Princeton janitor brings clean water to hometown in Haiti

Keeping the dormitories and lecture halls spotless for Ivy League students has been his livelihood since Lajeunesse moved to the United States as a young man. He works two jobs to support his family: janitor by day, taxi driver by night.

But it’s what he’s done thousands of miles away that will amaze you most.

There is a part of all of us that hangs on to where we are from, that wants to help those we leave behind. For Lajeunesse, that desire consumes him. Though he lives in New Jersey, his heart and mind are never far from Haiti, where he was born.

In November we traveled to Haiti, the poorest country in the Western Hemisphere, with Lajeunesse. We were on a journey to his hometown of La Source, a tiny village in the mountains to the south of the island nation.

It’s clear he has no idea how much he has eased their suffering, and in a way, given them a gift greater than water.

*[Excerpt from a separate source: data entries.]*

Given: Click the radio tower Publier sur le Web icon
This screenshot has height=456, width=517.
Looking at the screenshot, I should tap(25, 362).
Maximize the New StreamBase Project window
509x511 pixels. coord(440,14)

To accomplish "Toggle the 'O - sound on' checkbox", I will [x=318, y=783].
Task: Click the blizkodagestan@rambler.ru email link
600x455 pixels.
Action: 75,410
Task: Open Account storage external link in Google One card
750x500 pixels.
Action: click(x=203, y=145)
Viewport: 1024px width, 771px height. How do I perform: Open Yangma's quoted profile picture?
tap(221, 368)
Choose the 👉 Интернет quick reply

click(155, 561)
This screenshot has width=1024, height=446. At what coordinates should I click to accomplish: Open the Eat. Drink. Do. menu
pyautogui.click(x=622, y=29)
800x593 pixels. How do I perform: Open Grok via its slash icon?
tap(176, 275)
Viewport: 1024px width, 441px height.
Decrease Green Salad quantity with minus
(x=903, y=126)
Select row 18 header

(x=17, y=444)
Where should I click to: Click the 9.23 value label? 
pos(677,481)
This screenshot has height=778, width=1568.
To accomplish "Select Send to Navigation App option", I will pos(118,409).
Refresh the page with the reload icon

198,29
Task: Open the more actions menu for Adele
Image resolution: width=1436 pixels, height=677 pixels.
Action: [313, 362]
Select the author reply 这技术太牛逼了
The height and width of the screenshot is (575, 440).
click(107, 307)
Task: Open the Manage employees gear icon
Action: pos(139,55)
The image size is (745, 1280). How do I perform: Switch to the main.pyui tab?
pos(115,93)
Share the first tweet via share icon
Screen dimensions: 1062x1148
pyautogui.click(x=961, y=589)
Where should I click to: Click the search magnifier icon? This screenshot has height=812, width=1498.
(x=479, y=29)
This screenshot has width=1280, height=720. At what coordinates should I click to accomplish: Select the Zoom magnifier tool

“The government cannot do everything,” Lajeunesse says emphatically as we walk through La Source, dodging the rain under the canopy of trees. “The Haitian … population needs to take the responsibility. Everybody, you know, can help, can put hands together, all of us. Because this is our country.”

As he wraps up another janitorial shift on Princeton’s campus and clocks out in the bitter cold of a January afternoon, Lajeunesse leaves us with this:

“If I can work another two jobs again to change the community and the life of the kids for the next generation, I will. I will do it with happiness.”